[Start of Attachment]
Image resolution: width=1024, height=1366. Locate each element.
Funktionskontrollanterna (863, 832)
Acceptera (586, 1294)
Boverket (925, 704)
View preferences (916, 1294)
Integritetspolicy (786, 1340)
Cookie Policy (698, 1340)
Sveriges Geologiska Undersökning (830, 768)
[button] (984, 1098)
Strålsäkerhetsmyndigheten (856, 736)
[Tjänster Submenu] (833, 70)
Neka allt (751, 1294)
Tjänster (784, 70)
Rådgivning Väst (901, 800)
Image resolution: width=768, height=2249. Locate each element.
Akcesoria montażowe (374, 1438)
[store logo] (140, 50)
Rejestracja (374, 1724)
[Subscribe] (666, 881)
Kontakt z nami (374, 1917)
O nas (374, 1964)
[End of Attachment]
[Start of Attachment]
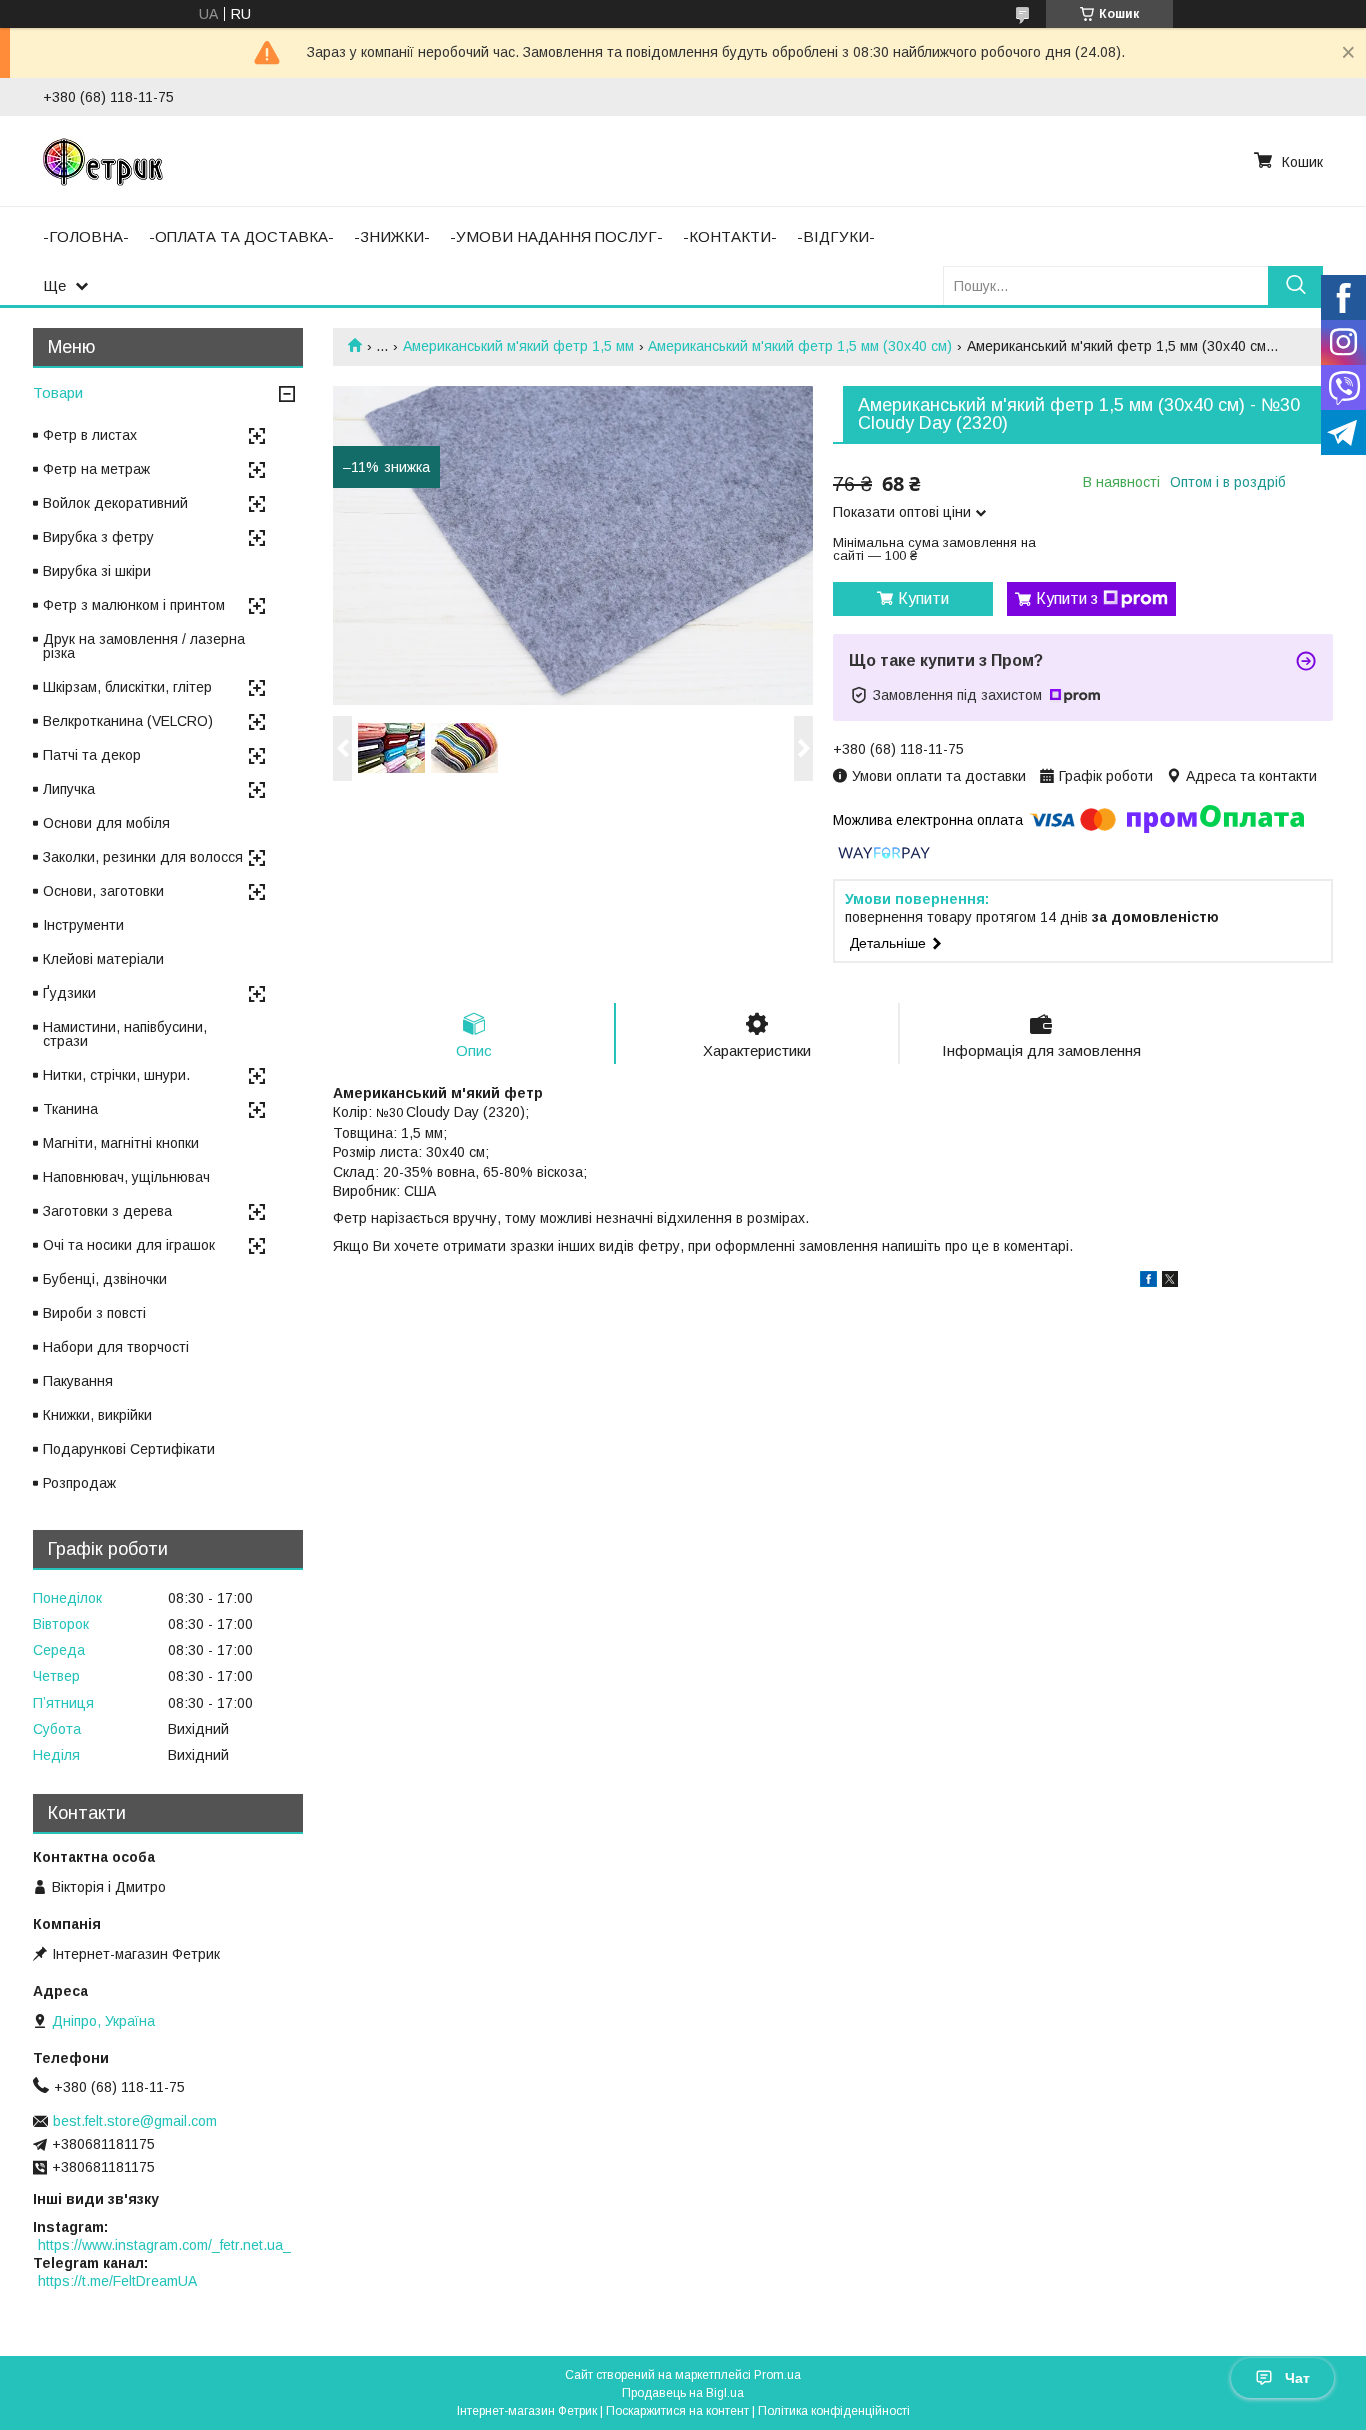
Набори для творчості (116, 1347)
[End of Attachment]
[Start of Attachment]
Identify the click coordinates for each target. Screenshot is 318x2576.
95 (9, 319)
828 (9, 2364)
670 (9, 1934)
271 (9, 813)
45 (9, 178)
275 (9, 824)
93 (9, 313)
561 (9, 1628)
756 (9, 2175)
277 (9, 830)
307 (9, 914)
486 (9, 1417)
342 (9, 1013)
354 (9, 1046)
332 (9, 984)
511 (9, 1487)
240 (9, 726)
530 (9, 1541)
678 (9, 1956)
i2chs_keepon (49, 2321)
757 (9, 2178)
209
[End of Attachment]
Return, with no change at all, every line in the entries above from the line containing "[button] (984, 1098)" through the line containing "O nas (374, 1964)".

[button] (984, 1098)
Strålsäkerhetsmyndigheten (856, 736)
[Tjänster Submenu] (833, 70)
Neka allt (751, 1294)
Tjänster (784, 70)
Rådgivning Väst (901, 800)
Image resolution: width=768, height=2249. Locate each element.
Akcesoria montażowe (374, 1438)
[store logo] (140, 50)
Rejestracja (374, 1724)
[Subscribe] (666, 881)
Kontakt z nami (374, 1917)
O nas (374, 1964)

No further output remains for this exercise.